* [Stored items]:
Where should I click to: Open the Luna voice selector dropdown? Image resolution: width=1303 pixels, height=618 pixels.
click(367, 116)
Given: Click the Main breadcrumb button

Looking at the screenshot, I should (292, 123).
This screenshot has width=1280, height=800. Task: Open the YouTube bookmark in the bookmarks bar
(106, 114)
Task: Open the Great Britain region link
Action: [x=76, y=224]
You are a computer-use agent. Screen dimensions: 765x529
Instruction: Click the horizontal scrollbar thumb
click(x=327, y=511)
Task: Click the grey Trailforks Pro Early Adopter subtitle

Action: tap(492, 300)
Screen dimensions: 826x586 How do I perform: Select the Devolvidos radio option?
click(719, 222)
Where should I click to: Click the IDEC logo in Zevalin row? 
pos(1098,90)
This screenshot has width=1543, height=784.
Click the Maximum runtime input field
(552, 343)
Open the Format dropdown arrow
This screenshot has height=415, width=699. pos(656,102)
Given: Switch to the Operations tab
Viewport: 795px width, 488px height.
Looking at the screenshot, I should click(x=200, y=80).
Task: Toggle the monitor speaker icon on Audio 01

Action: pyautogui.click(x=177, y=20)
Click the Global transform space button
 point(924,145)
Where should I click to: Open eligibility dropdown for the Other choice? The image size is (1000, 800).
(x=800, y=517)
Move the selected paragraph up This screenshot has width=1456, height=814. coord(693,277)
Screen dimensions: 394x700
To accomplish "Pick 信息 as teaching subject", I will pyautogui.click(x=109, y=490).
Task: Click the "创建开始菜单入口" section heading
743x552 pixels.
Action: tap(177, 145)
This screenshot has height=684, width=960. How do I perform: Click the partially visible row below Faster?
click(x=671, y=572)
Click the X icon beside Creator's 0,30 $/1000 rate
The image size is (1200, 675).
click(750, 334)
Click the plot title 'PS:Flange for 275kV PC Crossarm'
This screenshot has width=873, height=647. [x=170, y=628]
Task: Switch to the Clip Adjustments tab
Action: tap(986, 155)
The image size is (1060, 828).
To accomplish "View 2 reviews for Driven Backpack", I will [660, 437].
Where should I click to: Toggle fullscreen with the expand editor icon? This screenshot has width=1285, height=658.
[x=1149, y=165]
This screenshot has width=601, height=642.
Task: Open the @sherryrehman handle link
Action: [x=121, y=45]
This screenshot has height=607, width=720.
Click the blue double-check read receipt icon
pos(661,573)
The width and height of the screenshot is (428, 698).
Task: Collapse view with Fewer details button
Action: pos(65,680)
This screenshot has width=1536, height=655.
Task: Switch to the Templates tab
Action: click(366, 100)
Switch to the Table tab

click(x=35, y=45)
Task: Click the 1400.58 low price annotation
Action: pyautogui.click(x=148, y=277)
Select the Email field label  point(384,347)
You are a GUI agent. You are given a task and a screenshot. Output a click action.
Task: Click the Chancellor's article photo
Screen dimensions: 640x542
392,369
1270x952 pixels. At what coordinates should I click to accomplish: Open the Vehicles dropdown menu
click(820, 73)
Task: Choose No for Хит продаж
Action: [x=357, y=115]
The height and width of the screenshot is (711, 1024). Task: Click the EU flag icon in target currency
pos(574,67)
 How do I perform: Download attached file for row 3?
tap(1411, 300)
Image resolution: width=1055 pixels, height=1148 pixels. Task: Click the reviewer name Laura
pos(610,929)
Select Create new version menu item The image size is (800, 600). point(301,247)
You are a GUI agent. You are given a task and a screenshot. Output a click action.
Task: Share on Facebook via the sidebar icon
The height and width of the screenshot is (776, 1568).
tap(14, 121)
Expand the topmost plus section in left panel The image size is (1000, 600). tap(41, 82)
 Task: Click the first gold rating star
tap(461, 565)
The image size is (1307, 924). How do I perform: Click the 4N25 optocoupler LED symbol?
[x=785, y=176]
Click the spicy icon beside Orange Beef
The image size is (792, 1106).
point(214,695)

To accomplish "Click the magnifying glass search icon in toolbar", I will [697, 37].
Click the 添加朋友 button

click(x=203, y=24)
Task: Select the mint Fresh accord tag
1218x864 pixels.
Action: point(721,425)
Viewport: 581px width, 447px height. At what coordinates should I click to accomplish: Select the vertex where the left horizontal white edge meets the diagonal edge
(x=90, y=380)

* [About this task]:
Search the data above for the string "section" and report each line that holds it.

* [Finished exercise]:
Task: Click the "创建开始菜单入口" section heading
Expand the topmost plus section in left panel The image size is (1000, 600). tap(41, 82)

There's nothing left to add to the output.